Si Guillaume Richard n'est pas Sarthois, il est résolument tombé amoureux du département à son arrivée, il y a cinq ans: «Il y a ici une qualité de vie exceptionnelle. Je vis dans un vieux moulin à eau au sud duMans avec les odeurs et les bruits de la campagne. Quand je rentre le soir, je suis dans une maison de vacances! Cela me permet de déconnecter plus vite». Né à Rouen en 1973, Guillaume Richard est parti vivre à Bruxelles avec ses parents à l'âge de quatre ans. S'en suivront cinq années à Paris puis quatre à Londres. À 18 ans, il revient en France pour intégrer une prépa HEC, à Paris. Les raisons de tant de déménagements? Son père était directeur de la stratégie et vice-président monde New Holland (machinisme agricole). Femme au foyer, sa mère a élevé cinq enfants. Famille nombreuse donc... «famille heureuseaussi, oui!», coupe le P-dg.
Le Roi Vert
Et lorsque l'on demande à Guillaume Richard comment il est devenu président du groupe O2, on comprend vite que ce n'est pas par hasard: «Depuis l'âge de 11 ans, je veux absolument créer mon entreprise. Tout mon cursus a été par la suite basé là-dessus». Un déclic pour avoir si tôt cette idée en tête? «Oui... J'avais lu «Le Roi Vert» de Paul-Loup Sulitzer», avoue en souriant celui qui est aujourd'hui à la tête des 120agences O2 réparties sur le territoire national.
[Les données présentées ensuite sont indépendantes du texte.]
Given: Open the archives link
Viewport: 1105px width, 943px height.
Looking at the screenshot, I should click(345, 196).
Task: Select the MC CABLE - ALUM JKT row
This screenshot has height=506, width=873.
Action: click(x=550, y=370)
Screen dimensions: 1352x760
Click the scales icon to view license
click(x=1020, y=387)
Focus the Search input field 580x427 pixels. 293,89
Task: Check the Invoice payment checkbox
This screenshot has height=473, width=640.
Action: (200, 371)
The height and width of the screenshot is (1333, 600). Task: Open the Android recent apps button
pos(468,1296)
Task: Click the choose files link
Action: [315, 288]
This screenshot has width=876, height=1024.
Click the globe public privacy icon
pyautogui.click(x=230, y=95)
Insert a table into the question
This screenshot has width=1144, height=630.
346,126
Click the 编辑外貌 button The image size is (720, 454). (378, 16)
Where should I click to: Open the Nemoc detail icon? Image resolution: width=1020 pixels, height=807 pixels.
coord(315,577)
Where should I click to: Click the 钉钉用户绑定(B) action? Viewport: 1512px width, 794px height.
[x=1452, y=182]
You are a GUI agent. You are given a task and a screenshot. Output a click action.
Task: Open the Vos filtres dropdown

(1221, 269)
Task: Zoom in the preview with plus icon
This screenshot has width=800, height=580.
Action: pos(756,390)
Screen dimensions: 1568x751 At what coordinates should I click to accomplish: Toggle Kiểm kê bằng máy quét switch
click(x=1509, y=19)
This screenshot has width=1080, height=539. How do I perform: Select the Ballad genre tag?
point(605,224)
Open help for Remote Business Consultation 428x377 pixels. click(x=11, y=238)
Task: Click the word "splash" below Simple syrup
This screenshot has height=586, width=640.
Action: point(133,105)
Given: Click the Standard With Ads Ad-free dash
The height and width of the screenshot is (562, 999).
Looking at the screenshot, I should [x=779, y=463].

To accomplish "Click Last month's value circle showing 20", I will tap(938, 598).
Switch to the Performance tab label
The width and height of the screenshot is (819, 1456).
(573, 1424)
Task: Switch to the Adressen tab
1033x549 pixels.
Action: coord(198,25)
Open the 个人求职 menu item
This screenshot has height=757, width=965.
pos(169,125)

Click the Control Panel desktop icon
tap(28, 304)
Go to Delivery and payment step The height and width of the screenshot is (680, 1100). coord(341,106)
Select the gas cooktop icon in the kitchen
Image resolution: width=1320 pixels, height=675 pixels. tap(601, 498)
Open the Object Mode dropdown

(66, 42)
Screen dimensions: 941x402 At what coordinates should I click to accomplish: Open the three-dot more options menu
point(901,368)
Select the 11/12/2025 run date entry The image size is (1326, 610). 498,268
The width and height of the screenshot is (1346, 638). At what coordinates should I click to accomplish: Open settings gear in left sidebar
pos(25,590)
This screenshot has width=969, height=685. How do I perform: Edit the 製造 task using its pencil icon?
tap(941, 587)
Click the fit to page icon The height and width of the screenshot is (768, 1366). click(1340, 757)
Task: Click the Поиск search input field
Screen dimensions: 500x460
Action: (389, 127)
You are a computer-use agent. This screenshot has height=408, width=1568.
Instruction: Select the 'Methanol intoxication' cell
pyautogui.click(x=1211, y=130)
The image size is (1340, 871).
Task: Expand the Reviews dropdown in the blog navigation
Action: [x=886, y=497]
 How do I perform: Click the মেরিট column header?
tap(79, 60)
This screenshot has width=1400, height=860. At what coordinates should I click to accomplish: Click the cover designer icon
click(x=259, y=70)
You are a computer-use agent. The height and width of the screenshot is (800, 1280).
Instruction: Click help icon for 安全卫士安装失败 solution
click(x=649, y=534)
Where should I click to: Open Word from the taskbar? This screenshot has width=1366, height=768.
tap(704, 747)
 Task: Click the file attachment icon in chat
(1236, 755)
Sous son air décontracté, Guillaume Richard serait donc plutôt du côté des déterminés. Après ses deux ans de prépa, il intègre l'Edhec, à Lille. «Une ville agréable mais qui comporte les mêmes inconvénients que Paris au niveau de la vie de famille, et pas forcément les avantages». À la sortie de l'école, il décroche son premier poste en tant que contrôleur de gestion puis contrôleur de projet à la Française des Jeux. Trois ans plus tard, il démissionne pour créer un projet de plateforme multi-services, qui n'est autre que l'embryon d'O2 (voir ci-contre). Parallèlement au poste d'adjoint au directeur d'exploitation qu'il occupe par la suite chez Relais H, le projet O2 se dessine. «Pendant le premier semestre 2004, je n'ai pas vu le jour! Je rentrais du bureau à 21heures et j'enchaînais sur le projet O2, de 22heures à 3heures du matin». Et le rêve d'enfant du futur entrepreneur commence à prendre vie. Le 30juin 2004, la SAS O2 développement est créée.
Une leçon d'humilité
«C'est pourtant une vraie leçon d'humilité que de passer du statut de salarié/cadre sup' à celui d'entrepreneur: baisse de revenus, du niveau de vie, absence de vacances, etc. Pour se lancer dans l'aventure, il faut, je pense, avoir un certain sens de la mégalomanie, doublé d'un niveau de confiance en soi et d'inconscience assez élevé». Traits de caractère qu'il semble posséder, donc.
Aujourd'hui à la tête d'une entreprise en plein essor, Guillaume Richard assume complètement son côté corporate: «Oui je vis O2, je dors O2 et je mange O2, c'est vrai!». Il s'amuse même à collectionner tous les objets à l'effigie de son entreprise, jusqu'aux maillots de foot d'Arsenal à l'époque où l'entreprise était sponsor. Sans compter que sa femme, avec qui il a deux filles de 4 et 8 ans, est directrice administrative et financière du groupe. «C'est un point positif pour nous, sinon le décalage serait trop important!».
Leader français
À 35 ans, alors qu'il a beaucoup vécu à l'étranger étant enfant et ado, et après cinq ans passés auMans, Guillaume Richard n'aurait pas quelques envies d'ailleurs? «À partir du moment où je fais quelque chose que j'aime dans un endroit que j'aime, je ne vois pas pourquoi je changerais». Bonne réponse. Mais le P-dg ne se repose pas pour autant sur ses lauriers. Il poursuit son objectif qui est de faire d'O2 le leader français sur le secteur des services à la personne. «Ne dit-on pas que l'appétit vient en mangeant?».
A 35 ans, Guillaume Richard est P-dg du groupe O2, regroupant 120 agences de services à domicile en France. S'il s'épanouit dans l'aventure qu'il a montée avec deux associés en 2000, il ne semble pas pour autant vouloir s'arrêter là.